Take a look at our Sales Plan Template which will be helpful to establish your team’s strategy to achieve your sales goals.
What is a Sales Plan?
A sales plan defines an estimate of how much you want to sell and how to get there. You should include past sales, your potential or current customers (who they are and how to reach them), your company’s place within the market, and any possible obstacles you may face in the selling race.
In some cases a Sales Plan can be used for budget approvals, in other cases, it can be a handy tool to learn from the company’s past performance and align your team’s objectives towards a new sales goal.
The first thing that needs to be decided is your goal. After choosing your metric (either sales or quantity of customers), your goal is next: how many customers you'd like to reach, what percentage of growth would you want to achieve in the upcoming months, etc. Always keep your feet on the ground and be realistic. Optimism is good but don’t forget to take into account other goals in your company, the size of the market you are in, and your available resources.
It’s a good practice to look for feedback and advice from an expert: an experienced salesperson, an accountant or someone you trust in the matter. Do it!
What should a sales plan template include?
A sales plan should foresee the upcoming yearly events in your company (regarding sales, that is). This may end up in a very overwhelming piece of information for you and your team. A good idea to avoid this feeling is to set clear deadlines from week to week, or month to month.
Small milestones will look less intimidating and more reachable for your sales or marketing team.
You should also recognize your place in the market. Who your customers are and how you are going to reach them. Don’t ever try to be a product or service for everybody. This doesn’t work. Invest time in learning who would need your product and how to win their hearts over. Now, attack!
Take into consideration how your customers will get to your product and what may happen after they purchase it. In other words, learn about your customer’s journey and map it: start from when your customer didn’t even know about your service or product until they are a loyal customer recommending your company to their friends and family.
Which information about my company should be included in a Sales Plan?
Make sure to detail your competitive advantage in a clear and simple way. If it’s taking too much time or words to explain why your product is better, rephrase it. What will your product do for your potential customers? Keep it short and sweet!
- Think about your strategies and tactics for capturing new customers. Maximize your potential while being realistic.
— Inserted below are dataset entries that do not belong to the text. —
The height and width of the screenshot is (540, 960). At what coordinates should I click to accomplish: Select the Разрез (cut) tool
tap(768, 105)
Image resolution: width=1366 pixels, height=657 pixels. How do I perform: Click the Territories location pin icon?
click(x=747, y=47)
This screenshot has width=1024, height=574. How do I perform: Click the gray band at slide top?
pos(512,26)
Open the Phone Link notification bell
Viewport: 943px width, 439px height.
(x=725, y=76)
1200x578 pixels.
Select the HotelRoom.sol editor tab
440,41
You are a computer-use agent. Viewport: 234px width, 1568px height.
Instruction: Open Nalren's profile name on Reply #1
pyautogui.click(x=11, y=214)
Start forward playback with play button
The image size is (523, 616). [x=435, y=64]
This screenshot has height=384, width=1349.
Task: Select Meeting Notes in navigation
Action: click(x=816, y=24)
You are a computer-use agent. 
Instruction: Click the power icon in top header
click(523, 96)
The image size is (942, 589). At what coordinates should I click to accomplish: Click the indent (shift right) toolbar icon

- List the tools that you will need to support the implementation of your sales plan.
- Key metrics (Conversion rates, for example)
- Your budget. List the costs necessary to achieve your goals: Team salaries, subscription to online tools, travel expenses, general office costs, etc.)
- Strategic partners: these are group or individuals in your same industry that offers a product or service that complements yours. Growing together is easier than growing alone. Create a community and complement each other, when possible.
As you may imagine, there’s not a template that works for every company. It should be adapted to your own needs, resources and goals. In some cases, the sales plan is enclosed to the company’s Business plan, but it makes sense to create a separate document for your sales plan. A company’s revenue is what keeps it alive, and it requires your team’s attention and care.
Remember to review your sales plan as the year goes by constantly. It may need updates from time to time as your revenue, expenses, and conditions change. It will also help your team to make sure that your actions are well directed towards your goal.